News
7 Sources of Poor Data Quality
By William McKnight, partner, Information Management, Lucidity Consulting Group
In recent years, corporate scandals, regulatory
changes, and the collapse of major financial
institutions have brought much warranted attention
to the quality of enterprise information. We have
seen the rise and assimilation of tools and
methodologies that promise to make data cleaner and
more complete. Best practices have been developed
and discussed in print and online. Data quality is
no longer the domain of just the data warehouse. It
is accepted as an enterprise responsibility. If we
have the tools, experiences, and best practices,
why, then, do we continue to struggle with the
problem of data quality?
The answer lies in the difficulty of truly
understanding what quality data is and in
quantifying the cost of bad data. It isn't always
understood why or how to correct this problem
because poor data quality presents itself in so many
ways. We plug one hole in our system, only to find
more problems elsewhere. If we can better understand
the underlying sources of quality issues, then we
can develop a plan of action to address the problem
that is both proactive and strategic.
Each instance of a quality issue presents challenges
in both identifying where problems exist and in
quantifying the extent of the problems.
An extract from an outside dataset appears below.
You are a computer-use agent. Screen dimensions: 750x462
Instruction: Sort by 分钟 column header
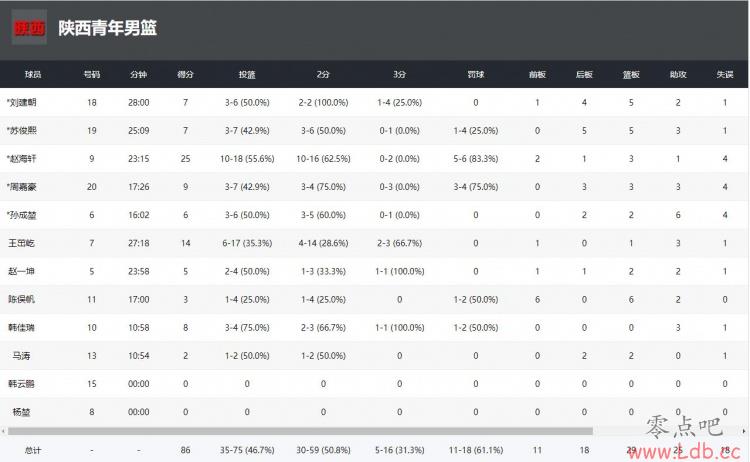click(x=138, y=74)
Quantifying
the issues is important in order to determine where
our efforts should be focused first. A large number
of missing email addresses may well be alarming but
could present little impact if there is no process
or plan for communicating by email. It is imperative
to understand the business requirements and to match
them against the assessment of the problem at hand.
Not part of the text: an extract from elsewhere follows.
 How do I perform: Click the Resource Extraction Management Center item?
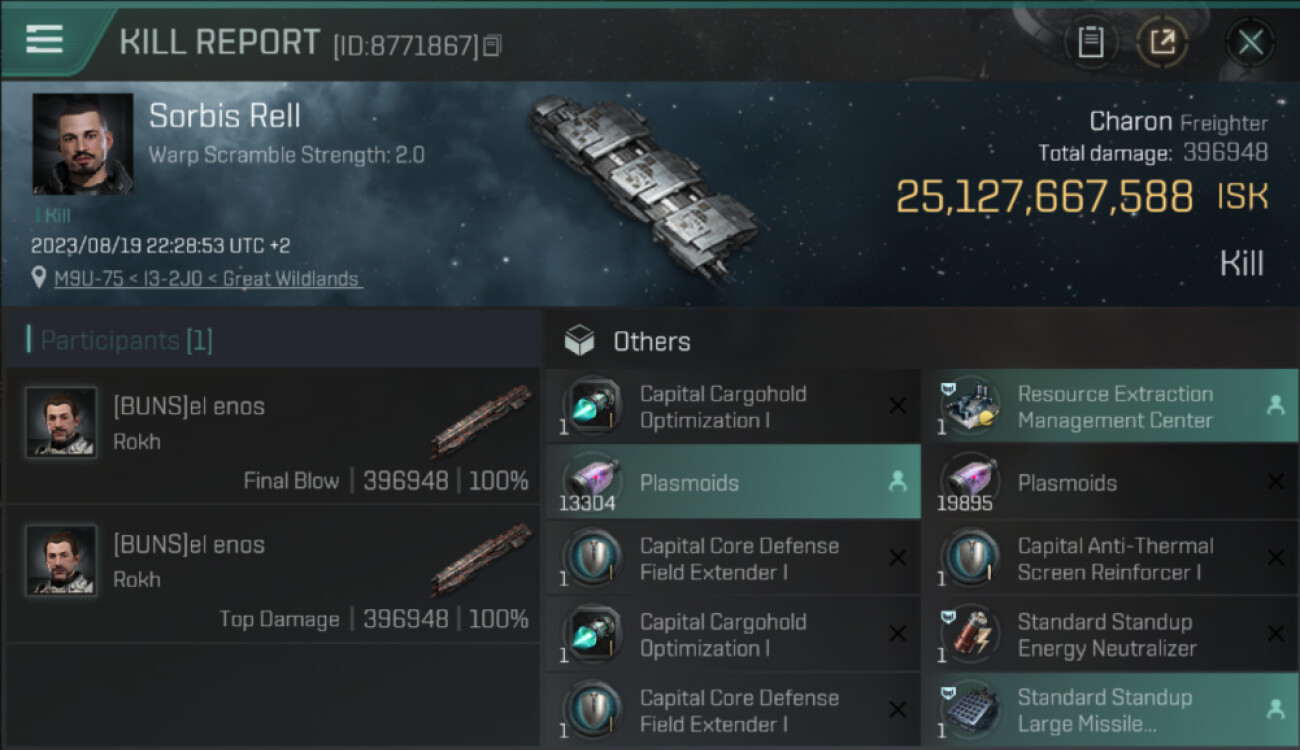click(1110, 407)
Consider the following seven sources of data quality
issues.
1. Entry quality: Did the information enter
the system correctly at the origin?
2. Process quality: Was the integrity of the
information maintained during processing through the
system?
3. Identification quality: Are two similar
objects identified correctly to be the same or
different?
4. Integration quality: Is all the known
information about an object integrated to the point
of providing an accurate representation of the
object?
5. Usage quality: Is the information used and
interpreted correctly at the point of access?
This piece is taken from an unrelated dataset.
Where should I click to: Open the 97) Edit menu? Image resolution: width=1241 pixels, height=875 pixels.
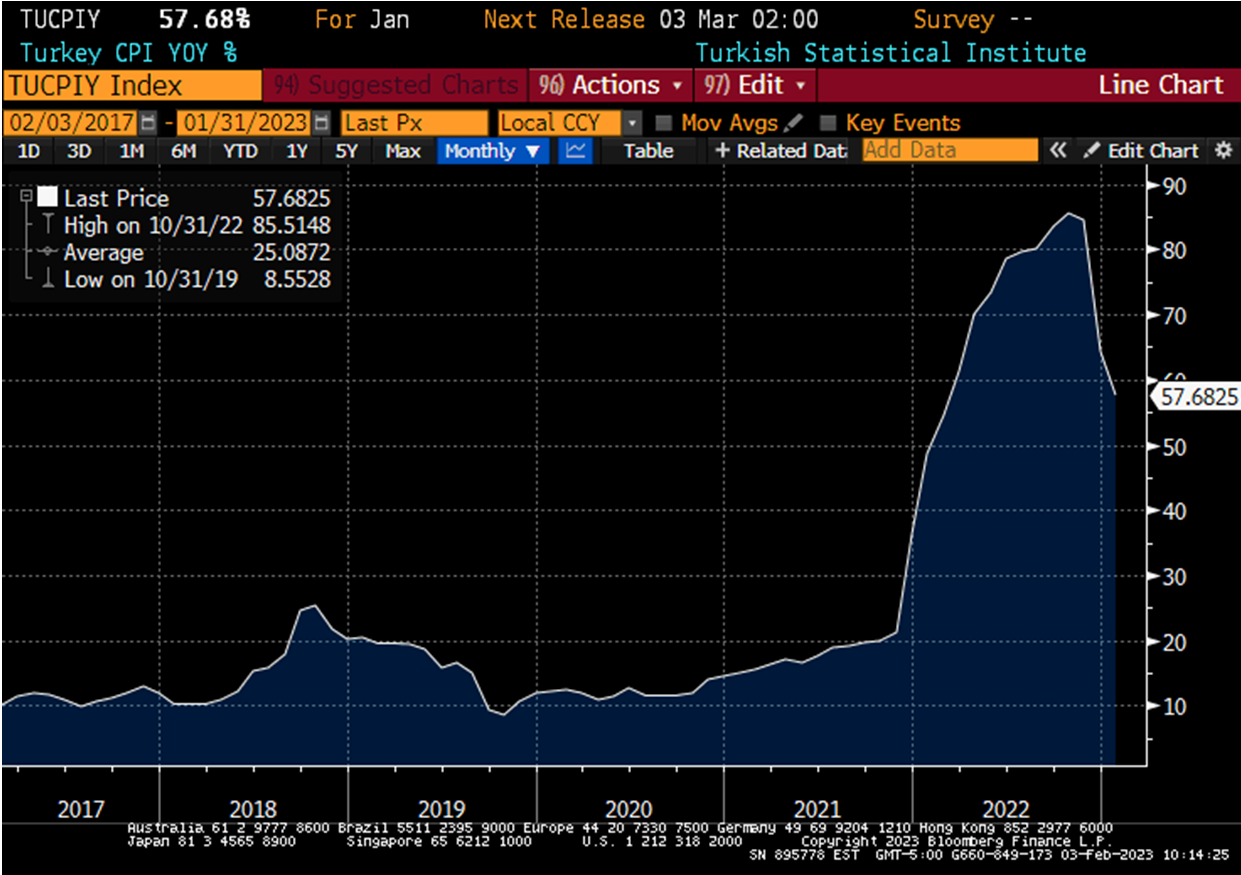[x=754, y=85]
6. Aging quality: Has enough time passed that
the validity of the information can no longer be
trusted?
7. Organizational quality: Can the same
information be reconciled between two systems based
on the way the organization constructs and views the
data?
A plan of action must account for each of these
sources of error. Each case differs in its ease of
detection and ease of correction. An examination of
each of these sources reveals a varying amount of
costs associated with each and inconsistent amounts
of difficulty to address the problem.
Entry Quality
Entry quality is probably the easiest problem to
identify but is often the most difficult to correct.
Entry issues are usually caused by a person entering
data into a system. The problem may be a typo or a
willful decision, such as providing a dummy phone
number or address. Identifying these outliers or
missing data is easily accomplished with profiling
tools or simple queries.
The cost of entry problems depends on the use. If a
phone number or email address is used only for
informational purposes, then the cost of its absence
is probably low. If instead, a phone number is used
for marketing and driving new sales, then
opportunity cost may be significant over a major
percentage of records.
Addressing data quality at the source can be
difficult. If data was sourced from a third party,
there is usually little the organization can do.
Likewise, applications that provide internal sources
of data might be old and too expensive to modify.
And there are few incentives for the clerks at the
point of entry to obtain, verify, and enter every
data point.
Process Quality
Process quality issues usually occur systematically
as data is moved through an organization. They may
result from a system crash, lost file, or any other
technical occurrence that results from integrated
systems. These issues are often difficult to
identify, especially if the data has made a number
of transformations on the way to its destination.
Process quality can usually be remedied easily once
the source of the problem is identified. Proper
checks and quality control at each touchpoint along
the path can help ensure that problems are rooted
out, but these checks are often absent in legacy
processes.
Identification Quality
Identification quality problems result from a
failure to recognize the relationship between two
objects. For example, two similar products with
different SKUs are incorrectly judged to be the
same.
Identification quality may have significant
associated costs, such as mailing the same household
more than once. Data quality processes can largely
eliminate this problem by
matching records,
identifying duplicates and placing a confidence
score on the similarity of records. Ambiguously
scored records can be reviewed and judged by a data
steward. Still, the results are never perfect, and
determining the proper business rules for matching
can involve trial and error.
Integration Quality
Integration quality, or quality of completeness, can
present big challenges for large organizations.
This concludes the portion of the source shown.